## [ИСТОЧНИК]
• • •

«В одной из отдаленных улиц Москвы, в сером доме с белыми колоннами, антресолью и покривившимся балконом жила некогда барыня, вдова, окруженная многочисленной дворней…
Из числа всей её челяди самым замечательным лицом был дворник Герасим, мужчина двенадцати вершков роста, сложенный богатырем и глухонемой от рожденья. Барыня взяла его из деревни, где он жил одни, в небольшой избушке, отдельно от братьев, и считался едва ли не самым исправным тягловым мужиком. Одаренный необычайной силой, он работал за четверых…».
Но вот Герасима привезли в Москву, дали в руки метлу и лопату, определили дворником. «Крепко не полюбилось ему сначала его новое житье. С детства привык он к полевым работам, к деревенскому быту». Наконец он привык к городскому житью.
Старая барыня прислугу держала многочисленную. Однажды ей вздумалось женить своего башмачника, горького пьяницу Капитона.

• • •

## [СОХРАНЁННЫЕ ДАННЫЕ]
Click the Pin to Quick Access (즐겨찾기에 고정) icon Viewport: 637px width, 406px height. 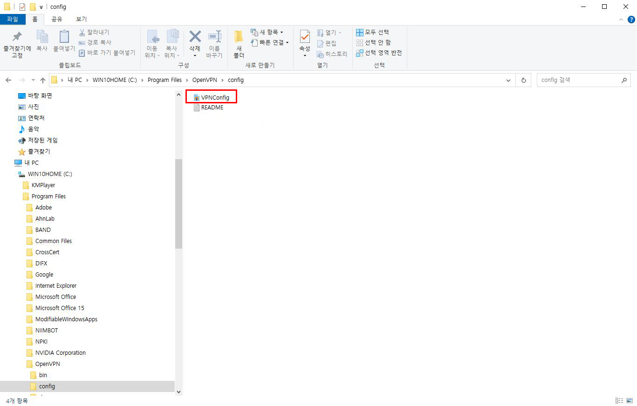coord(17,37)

• • •

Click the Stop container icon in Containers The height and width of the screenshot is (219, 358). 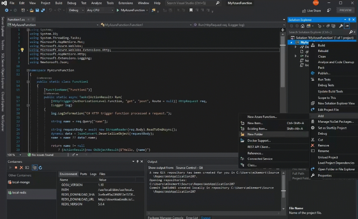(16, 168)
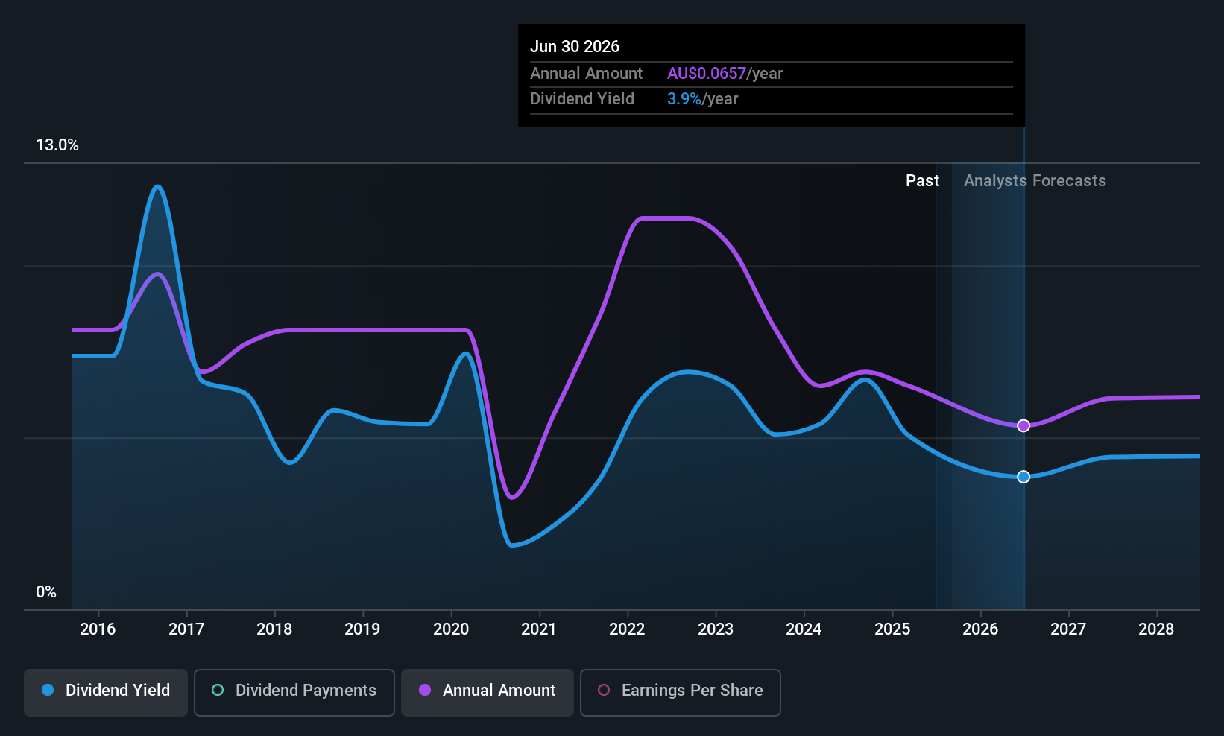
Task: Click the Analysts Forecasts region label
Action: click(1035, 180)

• • •

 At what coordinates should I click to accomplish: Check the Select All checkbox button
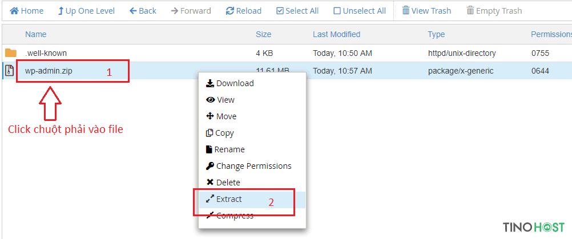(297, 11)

• • •

## [УСЛОВИЕ ЗАДАЧИ]
Переведите на английский язык предложение из текста о дворнике Герасиме: «Старая барыня прислугу держала многочисленную».

## [РЕШЕНИЕ ЗАДАЧИ]
The old lady kept a large household of servants.